- _The problem_:
Those lines of the data that hold the word "target" are to be copied out.

- _Materials provided_:

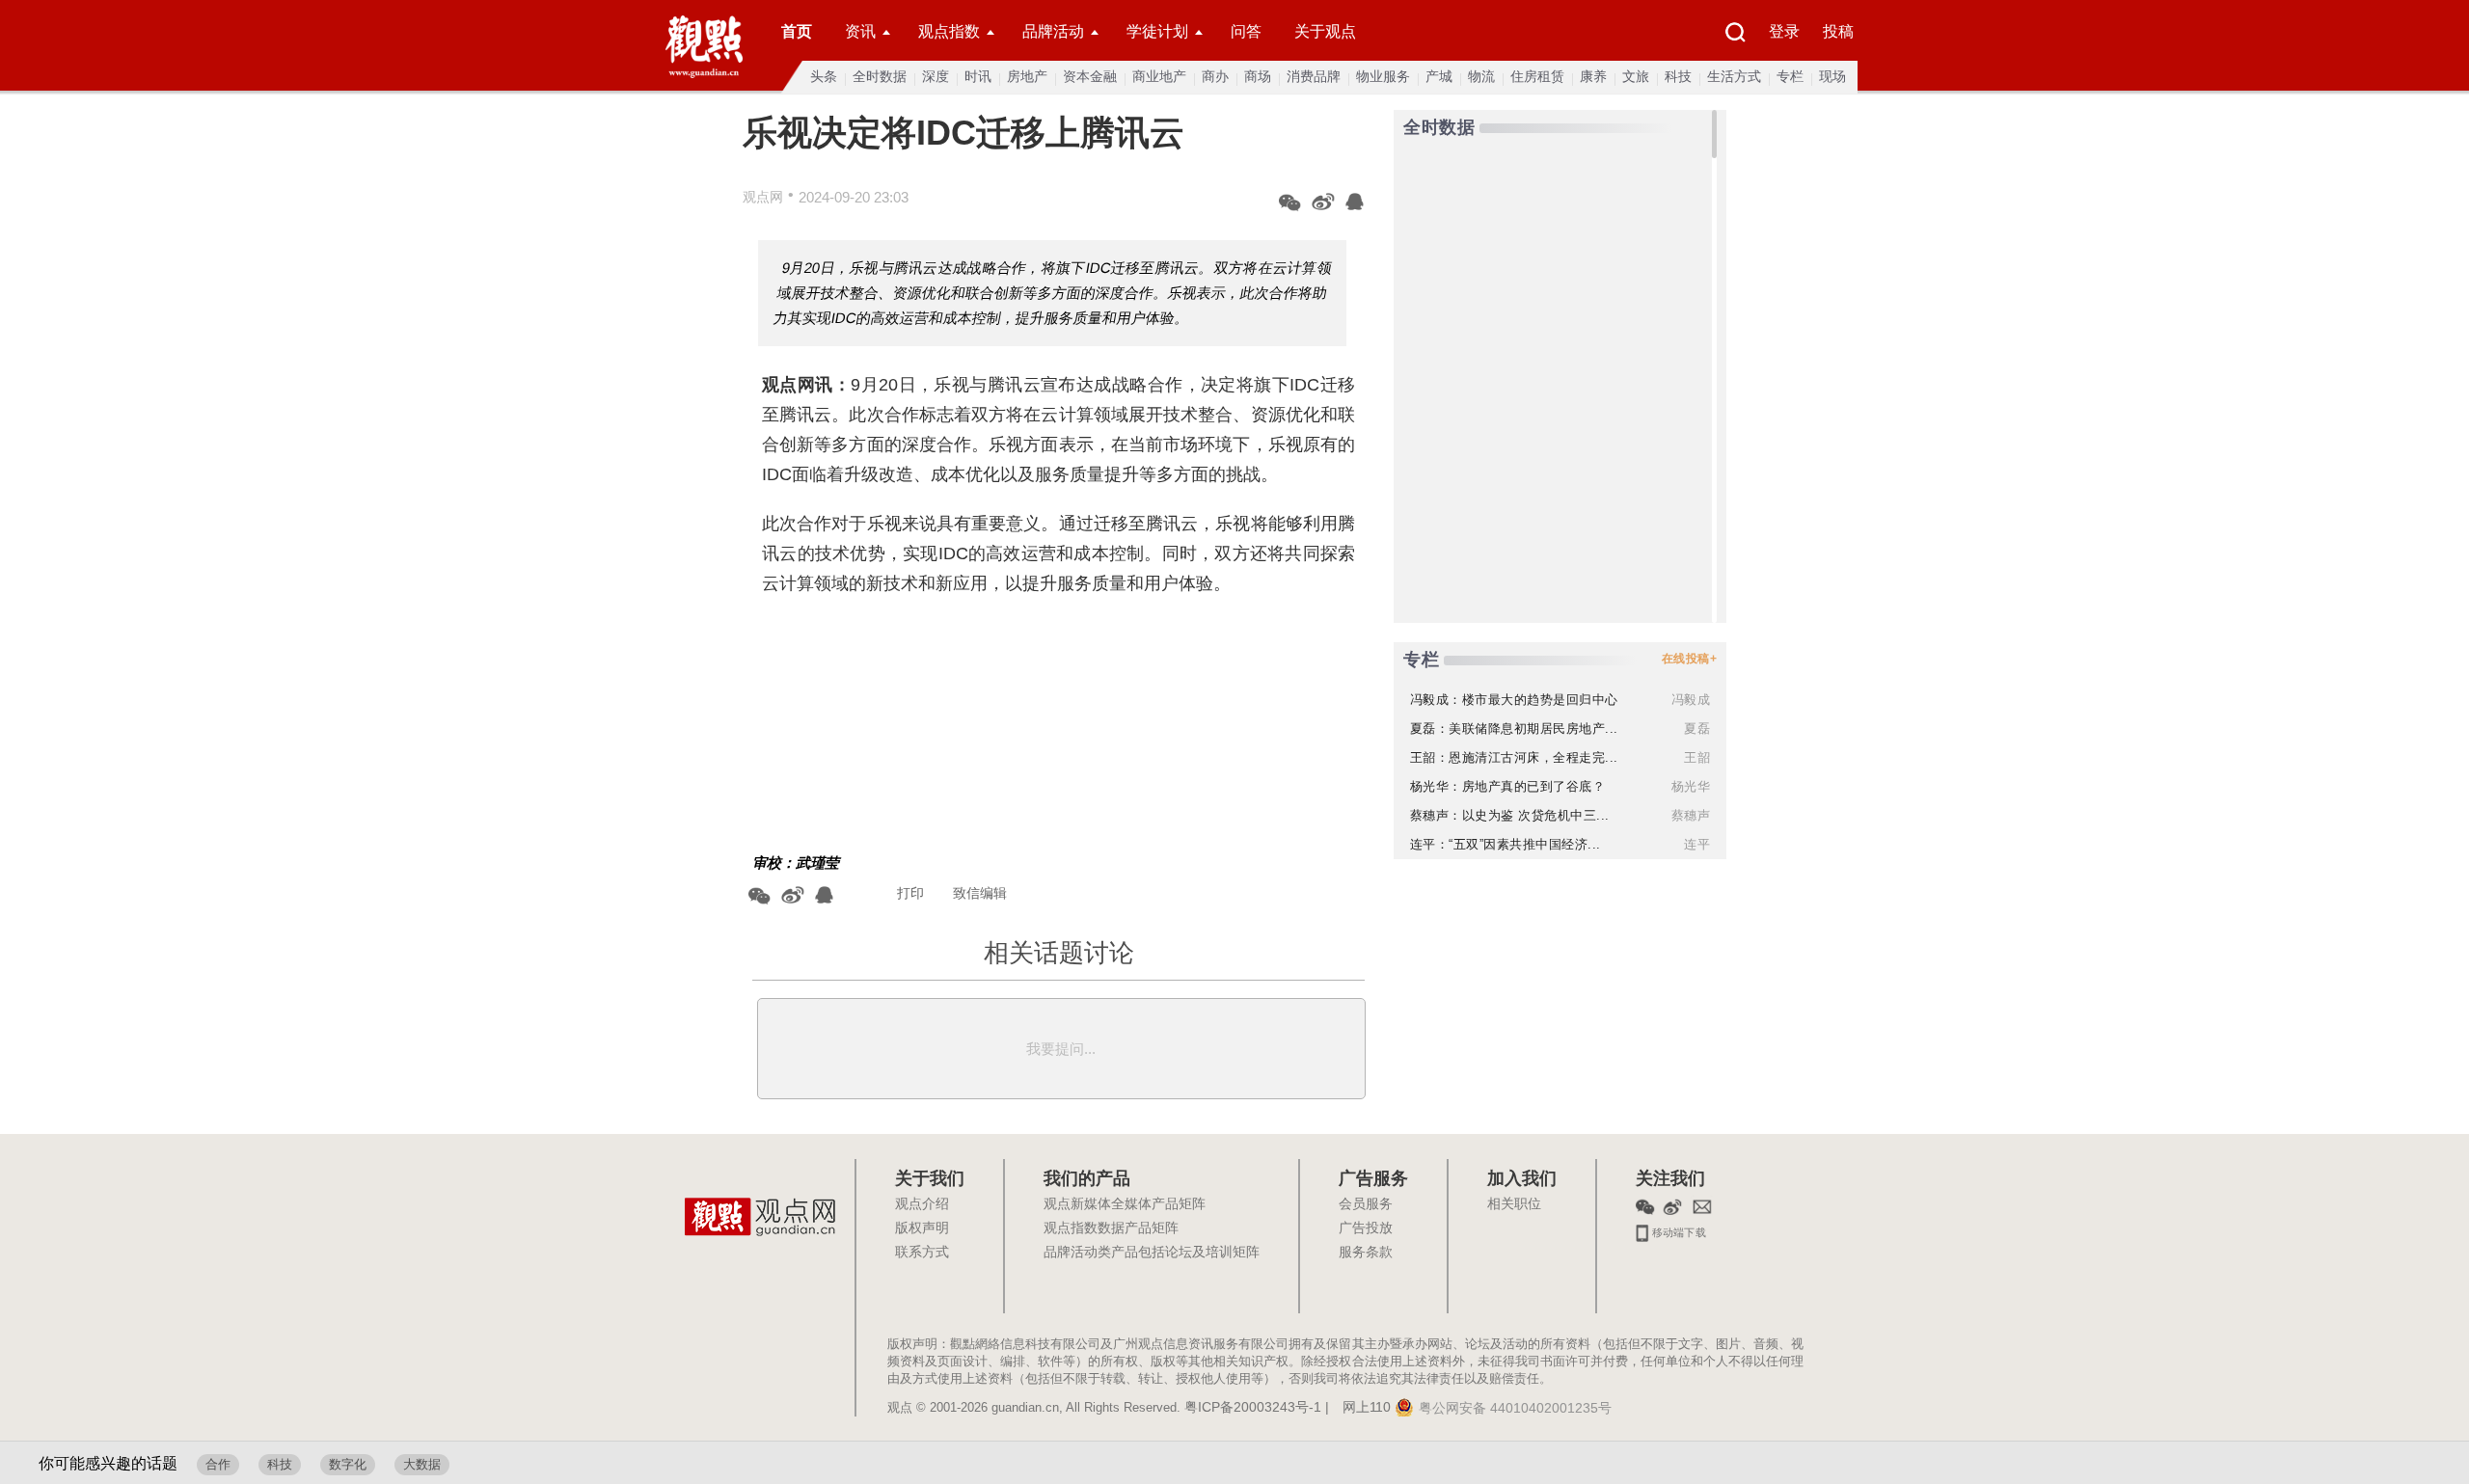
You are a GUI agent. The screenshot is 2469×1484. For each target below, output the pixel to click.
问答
---
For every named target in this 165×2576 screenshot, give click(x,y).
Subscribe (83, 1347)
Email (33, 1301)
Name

- _Result of the task_:
You are a GUI agent. The screenshot is 2469×1484. For each target below, output the pixel to click.
For every named target in this 165×2576 screenshot, give click(x,y).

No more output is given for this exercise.